>>
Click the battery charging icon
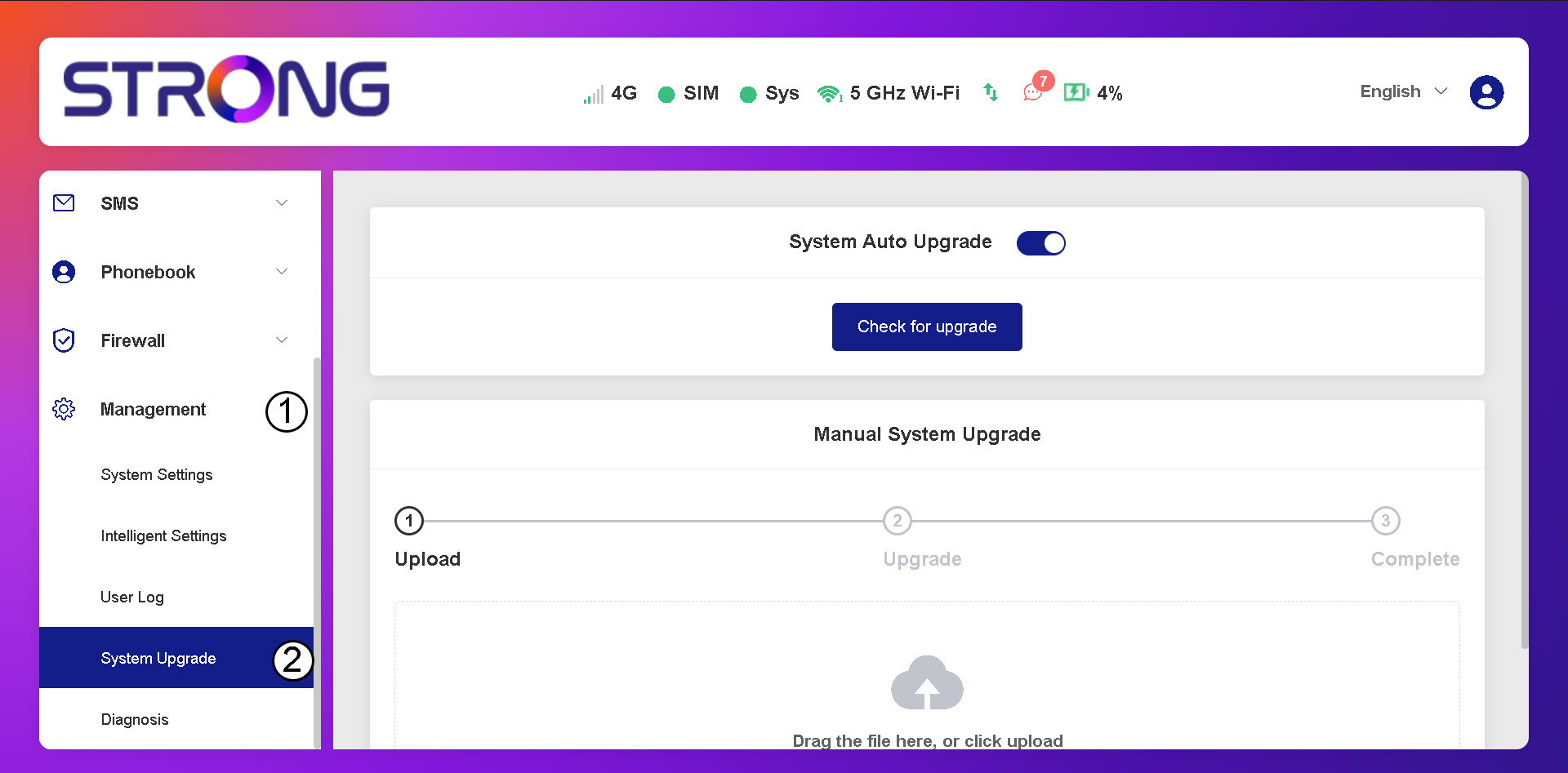The image size is (1568, 773). pyautogui.click(x=1076, y=92)
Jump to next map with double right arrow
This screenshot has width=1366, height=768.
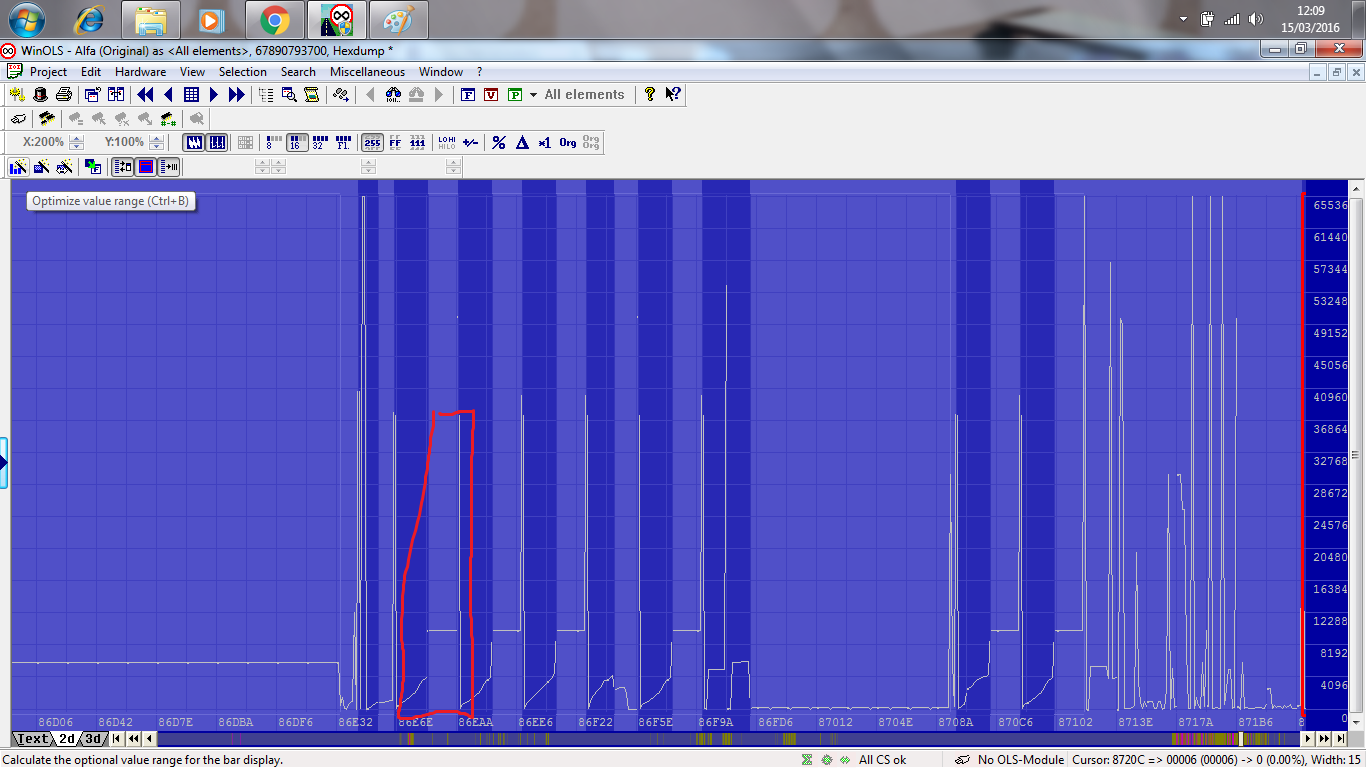coord(237,95)
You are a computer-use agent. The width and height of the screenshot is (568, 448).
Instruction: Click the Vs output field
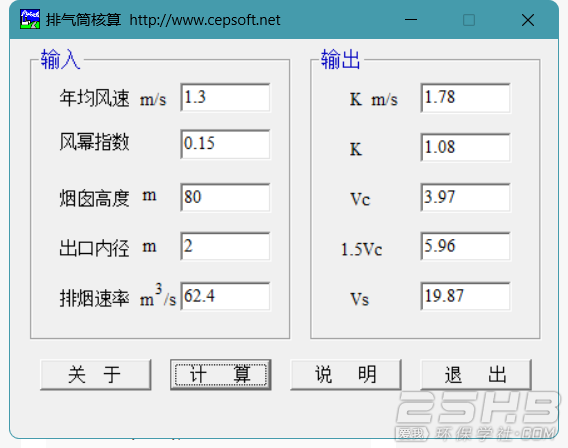(x=465, y=296)
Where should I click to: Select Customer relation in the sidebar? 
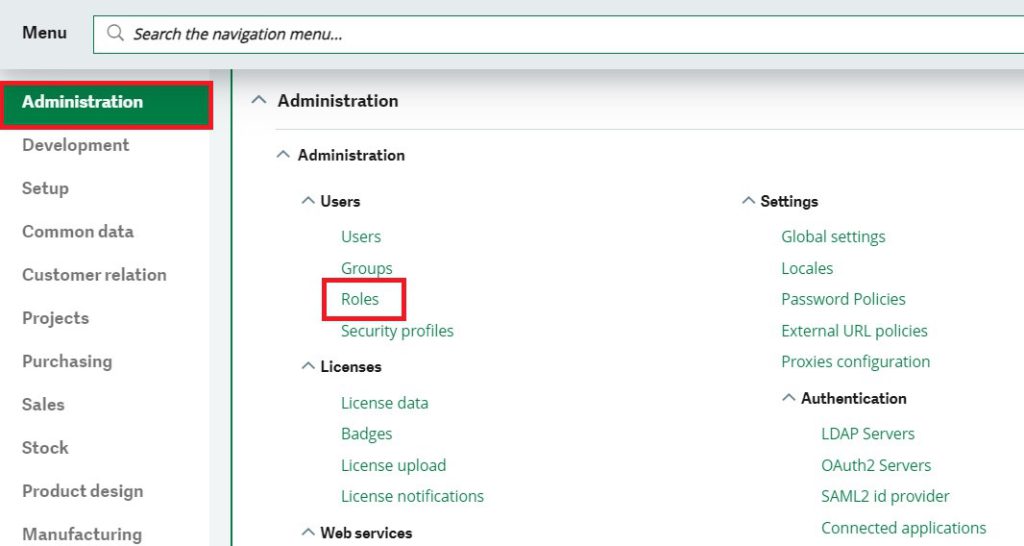pyautogui.click(x=94, y=274)
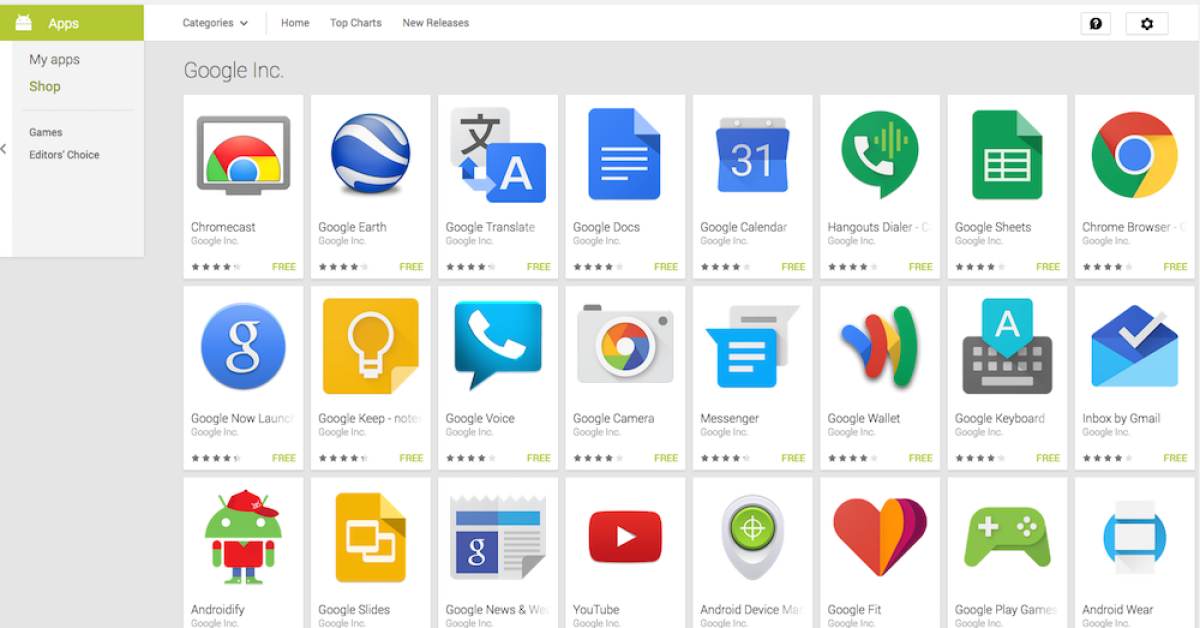
Task: Click the YouTube play icon
Action: tap(625, 536)
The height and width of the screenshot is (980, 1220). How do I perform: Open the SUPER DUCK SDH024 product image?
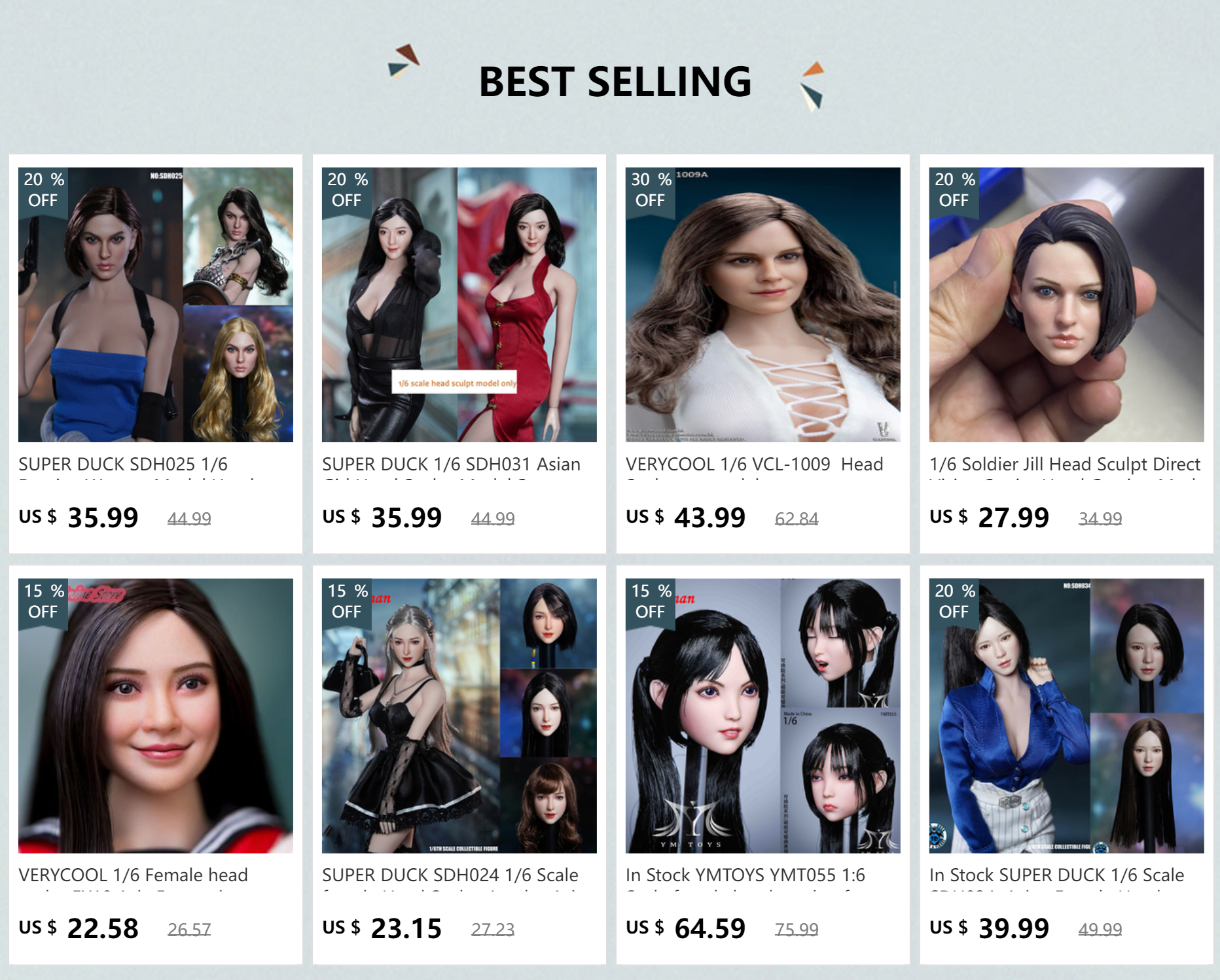pos(459,716)

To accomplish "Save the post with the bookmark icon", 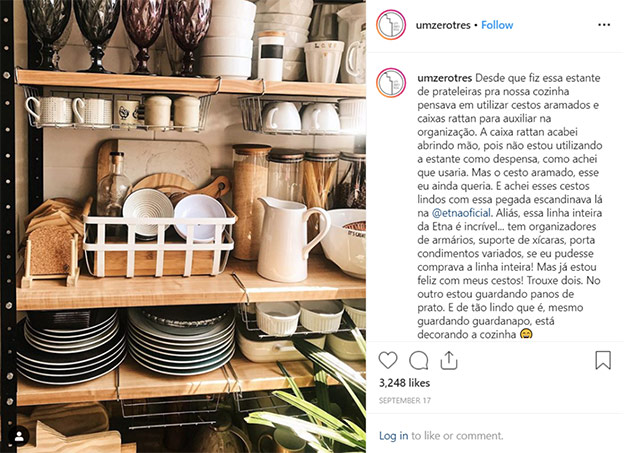I will pyautogui.click(x=603, y=360).
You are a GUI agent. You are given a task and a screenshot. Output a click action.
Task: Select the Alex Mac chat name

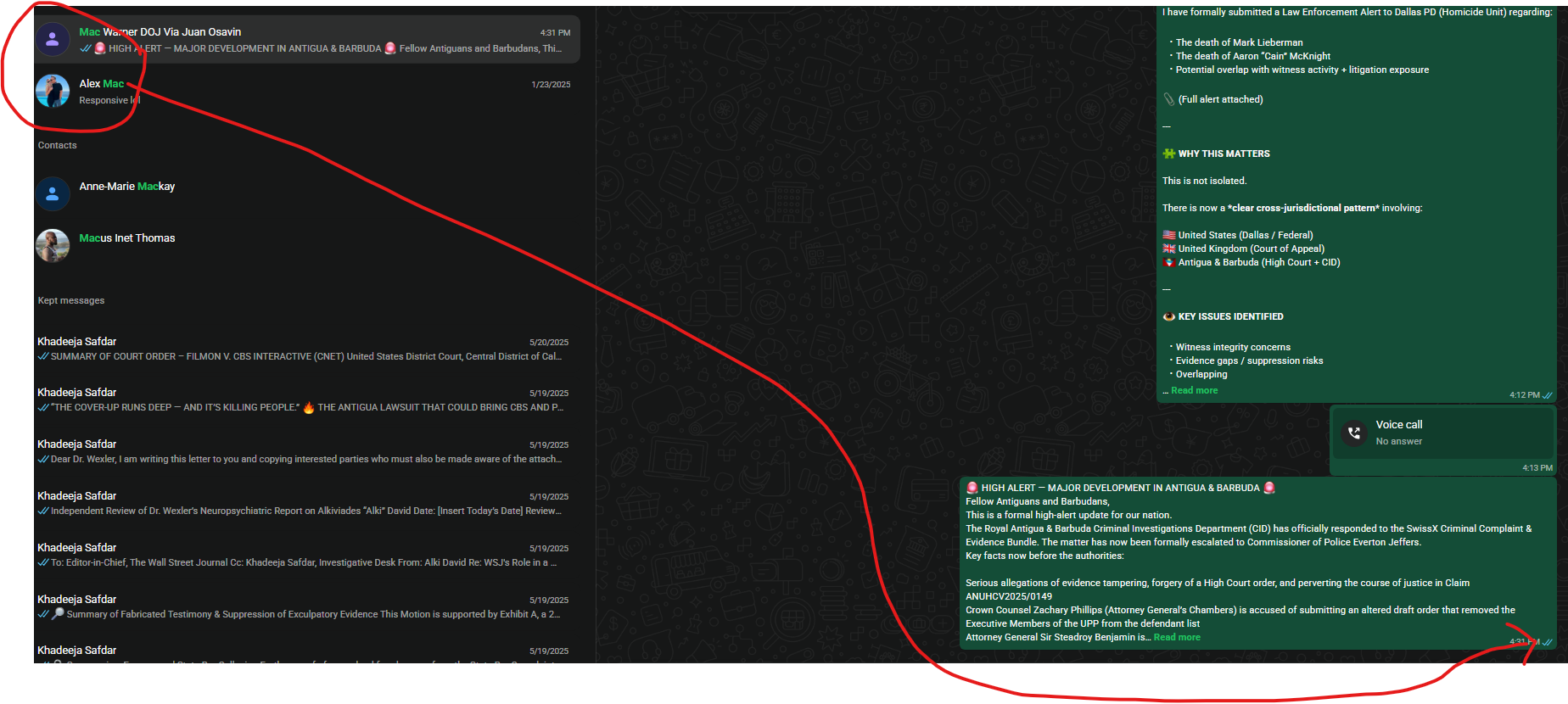click(x=102, y=83)
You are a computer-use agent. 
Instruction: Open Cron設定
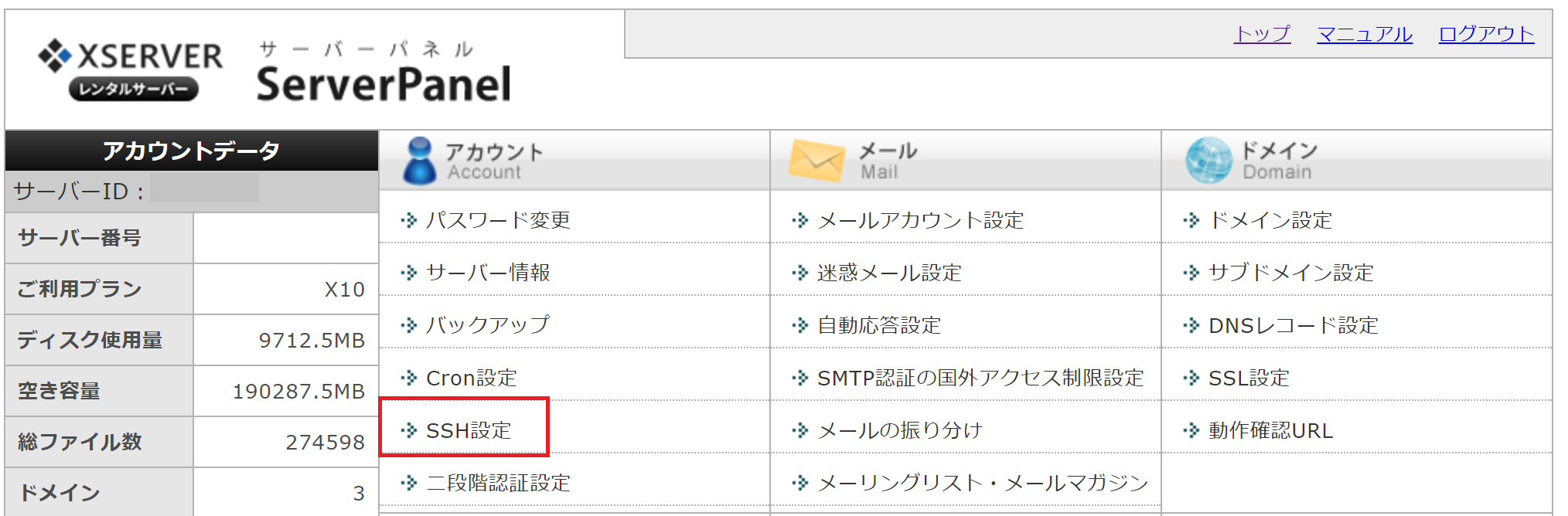tap(472, 378)
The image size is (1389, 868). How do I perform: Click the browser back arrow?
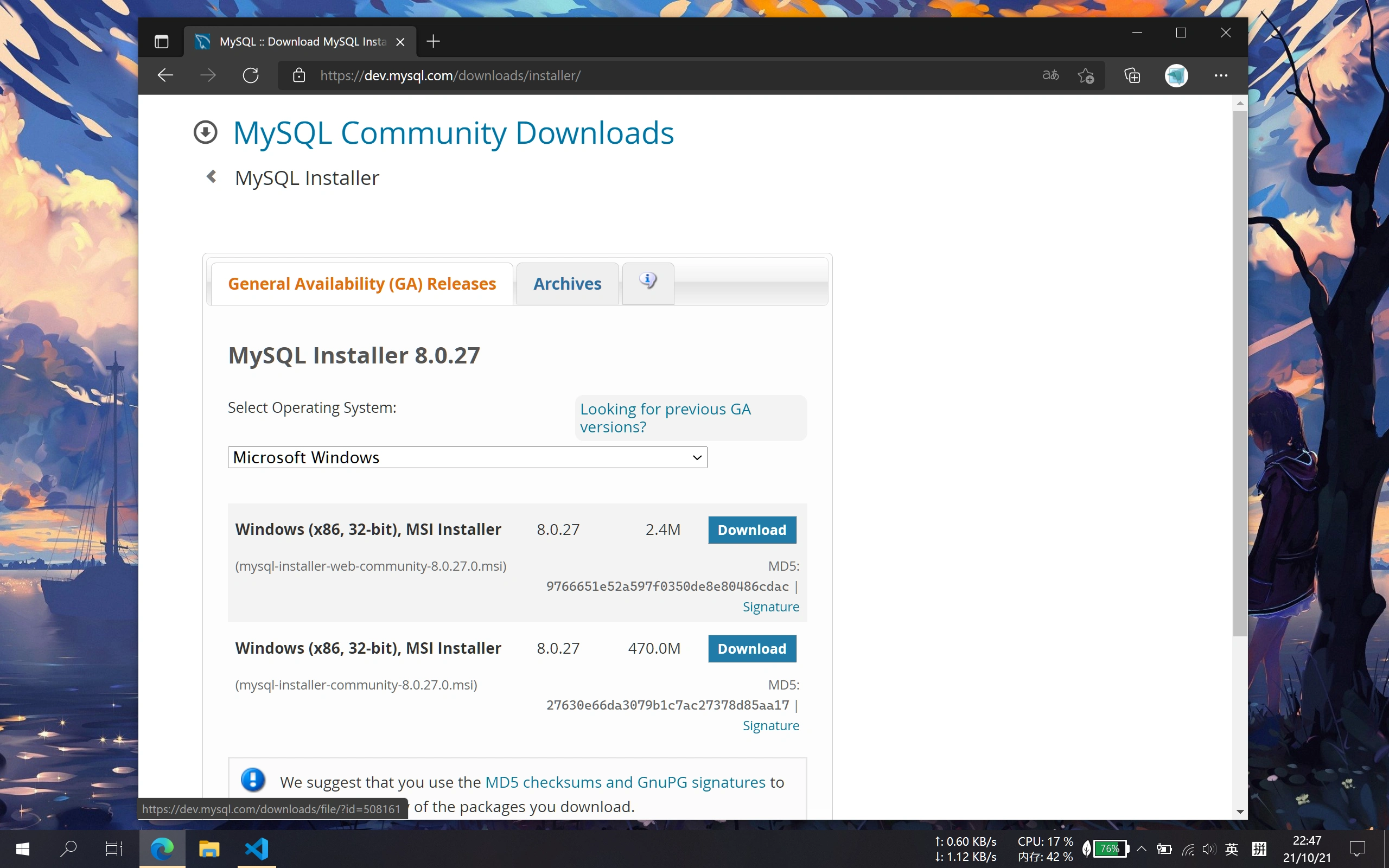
<<
*TASK OBJECTIVE*: Your output should be only the lines from the line with "You are a GUI" through the end of the data, exactly as they stand, and no pictures.

*EXERCISE ANSWER*:
You are a GUI agent. You are given a task and a screenshot. Output a click action.
Task: Select the Alex Mac chat name

click(x=102, y=83)
You are a computer-use agent. 
Instruction: Open Cron設定
tap(472, 378)
The image size is (1389, 868). How do I perform: Click the browser back arrow?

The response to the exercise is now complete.